Monitor for signs and symptoms of ovarian hyperstimulation syndrome (OHSS) for at least 2 weeks following hCG administration. Initial symptoms of moderate to severe OHSS may include a sensation of bloating, abdominal pain, rapid weight gain, and decreased urine output (Shmorgun 2017).

OHSS: Monitoring of hospitalized patients should include albumin, degree of ascites, cardiorespiratory status, electrolytes, fluid balance, hematocrit, hemoglobin, hydration, serum creatinine, urine output, urine specific gravity, signs of thromboembolism, vital signs, weight (daily or as necessary) and liver enzymes (weekly) (Shmorgun 2017).

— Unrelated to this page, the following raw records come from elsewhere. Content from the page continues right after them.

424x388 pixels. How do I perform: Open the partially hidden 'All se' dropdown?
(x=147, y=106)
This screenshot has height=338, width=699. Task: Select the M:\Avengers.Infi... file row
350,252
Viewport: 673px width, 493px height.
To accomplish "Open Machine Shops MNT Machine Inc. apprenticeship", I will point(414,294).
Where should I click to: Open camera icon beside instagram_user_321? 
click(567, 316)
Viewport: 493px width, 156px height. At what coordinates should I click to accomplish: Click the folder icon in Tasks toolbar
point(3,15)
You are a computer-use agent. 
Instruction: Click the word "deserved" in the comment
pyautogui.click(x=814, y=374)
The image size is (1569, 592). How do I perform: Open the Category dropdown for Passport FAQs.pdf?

Males: Monitor for sufficient spermatogenesis (AACE [Petak 2002]).

Pregnancy

Pregnancy Risk Factor

X

Pregnancy Considerations

Ectopic pregnancy, congenital abnormalities, spontaneous abortion, and multi-fetal gestations/births have been reported. The incidence of congenital abnormality may be slightly higher after assisted reproductive technology (ART) than with spontaneous conception; higher incidence may be related to parenteral characteristics (maternal age, genetics, sperm characteristics). Menotropins are used for the induction of ovulation and with ART; use is contraindicated in women who are already pregnant. Pregnancy should be excluded prior to treatment.

Patient Education

  • Discuss specific use of drug and side effects with patient as it relates to treatment. (HCAHPS: During this hospital stay, were you given any medicine that you had not taken before? Before giving you any new medicine, how often did hospital staff tell you what the medicine was for? How often did hospital staff describe possible side effects in a way you could understand?)
  • Patient may experience injection site irritation, nausea, abdominal pain, headache, abdominal cramps, or bloating. Have patient report immediately to prescriber breast pain, enlarged breasts, fast heartbeat, yellow skin, fast breathing, pale skin, blue/gray skin discoloration, flu-like symptoms, signs of ovarian hyperstimulation syndrome (severe abdominal pain or bloating; severe nausea, vomiting, or diarrhea; excessive weight gain; shortness of breath; or change in amount of urine passed), or signs of blood clots (numbness or weakness on one side of the body; pain, redness, tenderness, warmth, or swelling in the arms or legs; change in color of an arm or leg; chest pain; shortness of breath; fast heartbeat; or coughing up blood) (HCAHPS).
  • Educate patient about signs of a significant reaction (eg, wheezing; chest tightness; fever; itching; bad cough; blue skin color; seizures; or swelling of face, lips, tongue, or throat). Note: This is not a comprehensive list of all side effects. Patient should consult prescriber for additional questions.

Intended Use and Disclaimer: Should not be printed and given to patients. This information is intended to serve as a concise initial reference for healthcare professionals to use when discussing medications with a patient. You must ultimately rely on your own discretion, experience and judgment in diagnosing, treating and advising patients.